Posted by Diane Farsetta on March 13, 2007

As a result of "hospitals' desperate need to compete for lucrative lines of business" and "TV's hunger for cheap and easy stories," healthcare companies are increasingly getting into the (fake) news business. Sometimes "the hospitals pay for airtime"; sometimes "they don't but still provide expertise and story ideas" -- or prepackaged video news releases. "Viewers who think they are getting news are really getting a form of advertising," reports Trudy Lieberman. One healthcare company, Cleveland Clinic, "sends out prepackaged stories" every day, including to "Fox News Edge, a service for Fox affiliates that in turn distributes the pieces to 140 Fox stations." And, "since TV news operations are finding that they can get this kind of health 'news' supplied to them -- and might even make money on the deal -- they are tempted not to invest in a legitimate health reporter who would ask harder questions and look at the larger picture." Not surprisingly, Lieberman finds that "too often the full nature of the arrangements is not disclosed, or inadequately disclosed."

Comments

I don't understand why you are so angry. I get news about medical advancements in the newspaper also. I imagine the newspaper got their information about the medical advancement from a press release from a pr person, right? Isn't a vnr only a video version of a press release?
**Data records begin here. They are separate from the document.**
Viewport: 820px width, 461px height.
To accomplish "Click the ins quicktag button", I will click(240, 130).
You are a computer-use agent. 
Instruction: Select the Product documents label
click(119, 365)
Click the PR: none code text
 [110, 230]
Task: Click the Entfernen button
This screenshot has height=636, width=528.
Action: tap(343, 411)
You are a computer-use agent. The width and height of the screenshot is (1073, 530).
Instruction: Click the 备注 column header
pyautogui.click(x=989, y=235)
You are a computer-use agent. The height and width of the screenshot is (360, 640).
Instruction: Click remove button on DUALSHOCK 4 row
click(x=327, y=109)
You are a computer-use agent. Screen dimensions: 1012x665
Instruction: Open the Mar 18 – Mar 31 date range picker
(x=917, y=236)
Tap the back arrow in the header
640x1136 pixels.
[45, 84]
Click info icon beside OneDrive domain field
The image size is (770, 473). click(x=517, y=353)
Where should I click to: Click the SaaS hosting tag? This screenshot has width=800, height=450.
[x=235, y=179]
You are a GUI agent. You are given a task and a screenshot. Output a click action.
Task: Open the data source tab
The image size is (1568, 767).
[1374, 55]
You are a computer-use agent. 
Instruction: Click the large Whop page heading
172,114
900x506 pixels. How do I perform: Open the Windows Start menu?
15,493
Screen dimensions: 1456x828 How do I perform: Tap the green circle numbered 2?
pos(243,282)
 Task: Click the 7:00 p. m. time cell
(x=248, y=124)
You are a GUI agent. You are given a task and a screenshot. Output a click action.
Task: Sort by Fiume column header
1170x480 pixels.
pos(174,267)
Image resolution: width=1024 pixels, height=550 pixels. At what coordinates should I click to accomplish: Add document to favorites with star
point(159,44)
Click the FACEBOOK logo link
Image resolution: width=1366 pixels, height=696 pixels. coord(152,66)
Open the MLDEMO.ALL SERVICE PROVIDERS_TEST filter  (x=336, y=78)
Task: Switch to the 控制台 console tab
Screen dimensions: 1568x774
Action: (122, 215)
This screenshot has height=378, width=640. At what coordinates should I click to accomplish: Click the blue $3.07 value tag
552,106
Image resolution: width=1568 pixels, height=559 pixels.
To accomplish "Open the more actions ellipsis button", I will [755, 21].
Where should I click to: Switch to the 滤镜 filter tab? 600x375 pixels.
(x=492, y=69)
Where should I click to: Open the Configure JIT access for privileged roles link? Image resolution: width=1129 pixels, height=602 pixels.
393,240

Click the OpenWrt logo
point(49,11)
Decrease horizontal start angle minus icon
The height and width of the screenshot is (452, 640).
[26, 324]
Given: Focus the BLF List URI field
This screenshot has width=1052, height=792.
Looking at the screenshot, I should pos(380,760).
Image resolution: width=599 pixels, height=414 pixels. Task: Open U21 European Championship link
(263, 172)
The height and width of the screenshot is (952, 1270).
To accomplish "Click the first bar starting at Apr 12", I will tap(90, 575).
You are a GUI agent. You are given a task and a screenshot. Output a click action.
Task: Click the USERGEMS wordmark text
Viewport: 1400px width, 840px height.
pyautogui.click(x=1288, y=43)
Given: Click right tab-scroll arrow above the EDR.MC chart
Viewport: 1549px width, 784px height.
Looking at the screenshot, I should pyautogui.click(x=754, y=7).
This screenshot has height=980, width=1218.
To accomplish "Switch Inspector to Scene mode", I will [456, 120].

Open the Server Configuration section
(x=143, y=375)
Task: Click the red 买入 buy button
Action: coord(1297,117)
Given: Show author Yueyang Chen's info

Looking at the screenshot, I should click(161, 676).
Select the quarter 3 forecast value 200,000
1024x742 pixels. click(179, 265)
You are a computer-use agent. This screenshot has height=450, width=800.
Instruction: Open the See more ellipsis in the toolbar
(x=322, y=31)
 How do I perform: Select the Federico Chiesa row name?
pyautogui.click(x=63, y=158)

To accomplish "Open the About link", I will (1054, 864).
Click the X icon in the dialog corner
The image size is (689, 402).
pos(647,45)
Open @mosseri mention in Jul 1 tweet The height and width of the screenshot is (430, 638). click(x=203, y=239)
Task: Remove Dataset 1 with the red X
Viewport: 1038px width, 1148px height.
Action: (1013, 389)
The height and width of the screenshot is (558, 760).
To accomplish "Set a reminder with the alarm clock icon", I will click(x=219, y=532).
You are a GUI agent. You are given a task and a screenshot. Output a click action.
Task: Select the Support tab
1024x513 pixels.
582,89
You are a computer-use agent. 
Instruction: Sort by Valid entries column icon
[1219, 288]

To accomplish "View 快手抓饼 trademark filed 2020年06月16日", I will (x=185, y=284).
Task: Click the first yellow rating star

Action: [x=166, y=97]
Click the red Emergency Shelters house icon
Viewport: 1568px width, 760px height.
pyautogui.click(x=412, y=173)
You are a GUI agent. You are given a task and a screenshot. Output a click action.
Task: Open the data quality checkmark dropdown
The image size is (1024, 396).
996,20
I think the viewer/reader has the capability to determine the validity of the medical information. She or he will only go to their doctor to ask whether the doctor thinks this is good for their situation. Right?

So what is the problem?
Mary Elizabeth Mahoney

The doctor may or may not know, or in most cases would probably only venture a guess. But that's beside the point. As journalists, the broadcaster's responsibility isn't to sell medical care, any more than it's a reporter's job to hawk cars or hamburgers. THey're trusted to give us as complete a picture of the subject as they can.

They're supposed to be the go-between, giving us a well-investigated report on the subject including interviews with opposing voices and so on. That's why news outlets pay people (or at least USED to) to investigate and interview and ask probing questions and otherwise dig for information.

Let's put it this way: If you have the time and the cash to do your own investigative work to determine whether or not the medical procedures you're deciding on are safe, then I'd say don't let the gurneys hit you on your way through the hospital. But I think news outlets put themselves in a position to be held to a higher standard.